A state task force on the malpractice crisis urged a series of actions to lower malpractice premiums, but recommended further study on the doctors’ pet cause: a $250,000 cap on damages for pain and suffering.
“There will not be an interruption of services at Bon Secours Holy Family Hospital,” said Jay Knarr, marketing and communications specialist. “For people who need care, our doors will be open to them.”
Locally, one practice, Blair Orthopedic Associates will close their offices on Wednesday to participate in protest activities in State College. Phone calls to Blair Orthopedic Associates were not returned to The Daily Herald at press time. The Daily Herald also contacted Tyrone Hospital to inquire about services during Code Blue, but information was not available at press time.

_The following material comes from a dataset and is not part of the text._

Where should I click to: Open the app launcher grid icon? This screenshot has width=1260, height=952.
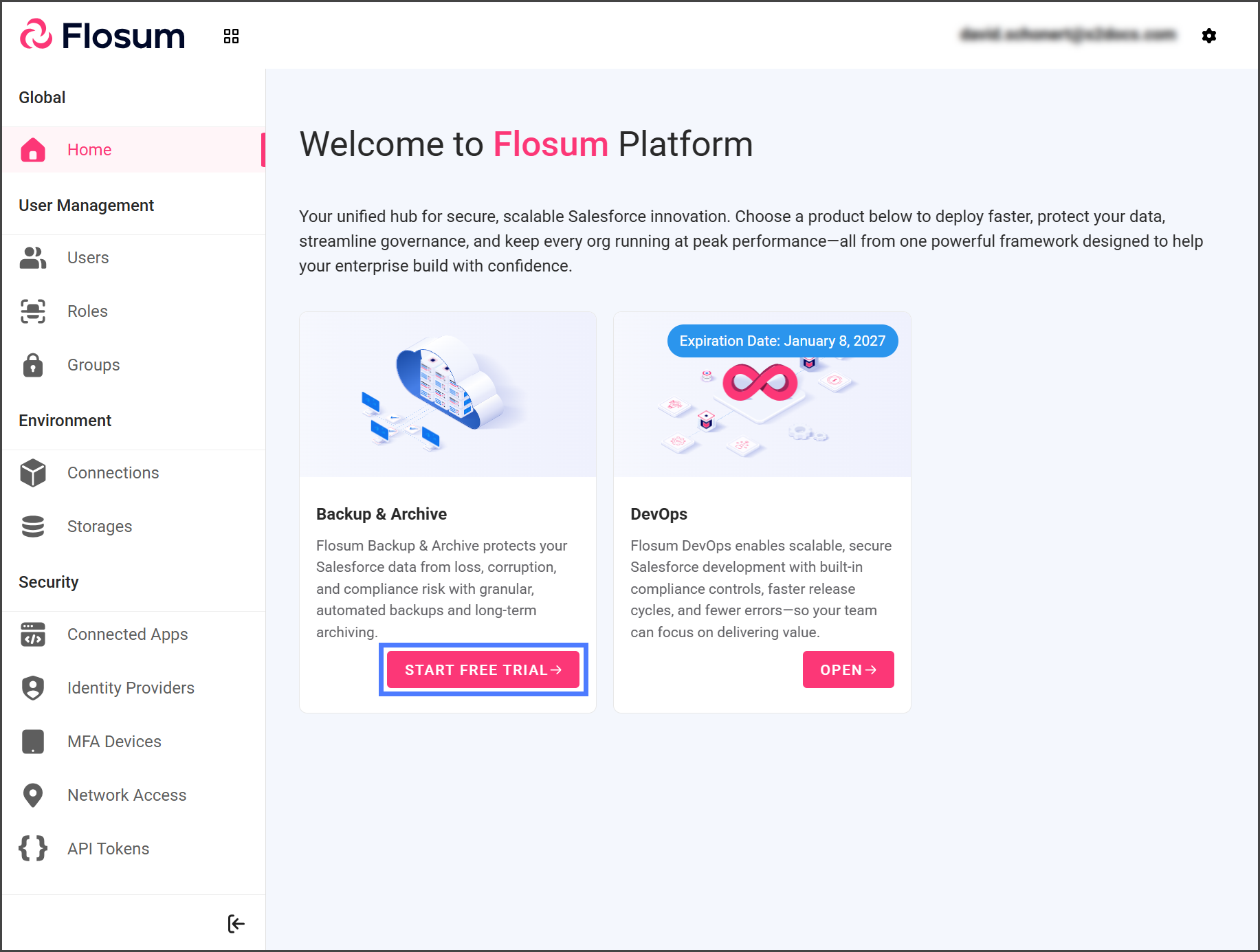231,36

Doctors say exploding insurance premiums have made it increasingly difficult to make a living in Pennsylvania. Since 2001, more than 1,000 physicians have either left the state, retired early or stopped performing high-risk procedures to avoid paying annual malpractice premiums as high as $200,000, according to Pennsylvania Medical Society.
Rendell’s spokeswoman, Kate Phillips criticized the walkouts as misguided and defended the governor’s record on malpractice reform.
“If you ask people if the governor has done more than others in the past to make progress on solving these issues, I think the answer would be yes,” Phillips said. “It’s unfortunate this group of doctors is using such unfortunate rhetoric against the governor who is in their corner.”
Code Blue is expected to begin across the state on Monday and conclude on May 6.
Editor’s note: Associated Press writer Michael Rubinkam contributed to this story.